What you are asked to do: According to the Lesson 10 forum thread, what is a generator?

____ Document segment

Lesson 10 official topic

I’m a bit confused about the noise_pred, whether it is the seed noise at t0 or the noise at current step. I’m trying to reason through this myself, but am still fuzzy.

Suppose we predicted some nois_pred from the unet

noise_pred = unet(latent_model_input, t, encoder_hidden_states=text_embeddings)["sample"]

If we wish to calculate latents_x0 ourselves, we could do so using

latents_x0 = latents - sigma * noise_pred 

Suppose sigma is the largest value at ~14

sigma = scheduler.sigmas[i] = 14

The calculation thus becomes

latents_x0 = latents - 14 * noise_pred 

Does this mean that noise_pred is the seed noise at x0? Otherwise we wouldn’t need to scale it up by 14?

As far as I understood, the unet model predicts the noise present in a latent. Since we have a latent for text as well as an unconditional prompt(empty string), the noise_pred variable will contain the noise for both these latents as two separate tensors(i.e, one tensor containing the noise of text latent and the other for the noise in unconditional latent).

1 Like

I’m not too sure what you mean by seed noise. But let’s look at pseudo-code for training:

x0 = batch # sample from data
noise = torch.randn(size) # Noise from a gaussian distribution
sigma = scheduler.sigmas[random timestep] # Some sigma value
noisy_x = x0 + sigma*noise # Combine x0 with scaled noise
model_input = scale_model_input(noisy_x) # Scale for model input
model_pred = unet(model_input, t, ...) # Model output
loss = mse_loss(model_pred, noise) # Model output should match (unscaled) noise 
pred_x0 = noisy_x - sigma*model_pred

So the model output tries to match the noise (which was drawn from a normal distribution). I think this is what you mean by ‘seed noise’. The ‘noise at current step’ is just that scaled by sigma.

This is just a design choice of the people training this model. You could also have the model output try to match x0, or the current noise (i.e. noise*sigma), or some other funkier objective. They choose to do it this way so that the model output can always be roughly the same scale (approx unit variance) despite the fact that the ‘current noise’ is going to have wildly different variance depending on the noise level sigma. Whether this is the best way is up for debate - I’m not convinced myself :slight_smile:

9 Likes

Thank you for the great explanation, I understand now :+1:

2 Likes

reading python docs on generators and iterators and i am a bit confused what’s the difference between the two. will sleep on it. maybe will be more clear tomorrow :slight_smile:


1 Like

A generator is one way to create an iterator.

3 Likes

I think I got a working version of negative prompts implemented. I feel like the way I implemented the subtraction of the negative prompt is wonky though, any way I could approach it better?

________
____ Records shown

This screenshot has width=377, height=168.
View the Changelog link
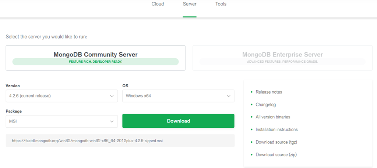click(265, 105)
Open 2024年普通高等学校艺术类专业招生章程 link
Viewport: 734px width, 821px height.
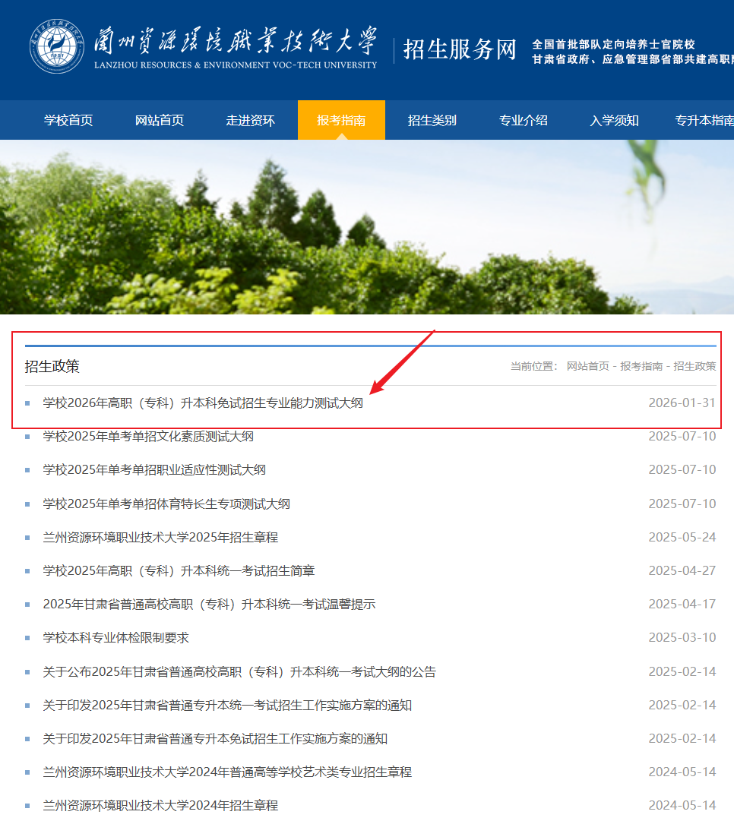tap(227, 772)
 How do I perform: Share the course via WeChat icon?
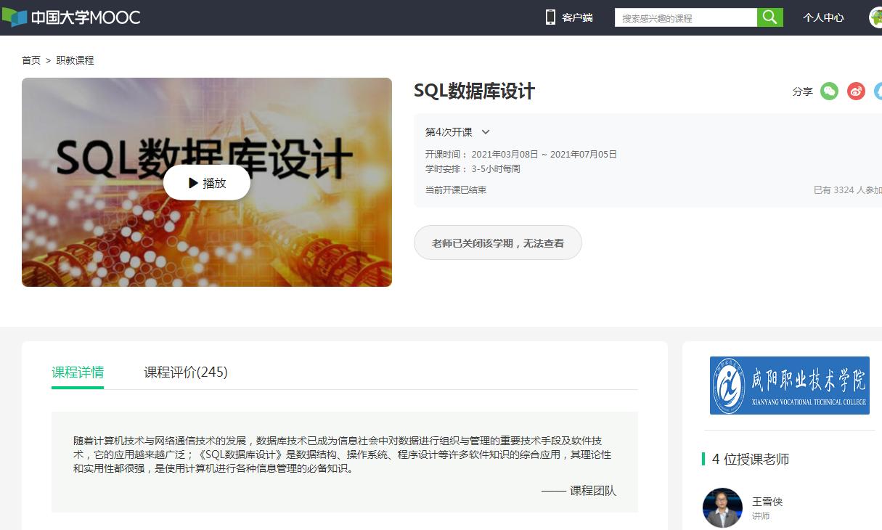click(x=829, y=91)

________

The answer: A generator is one way to create an iterator.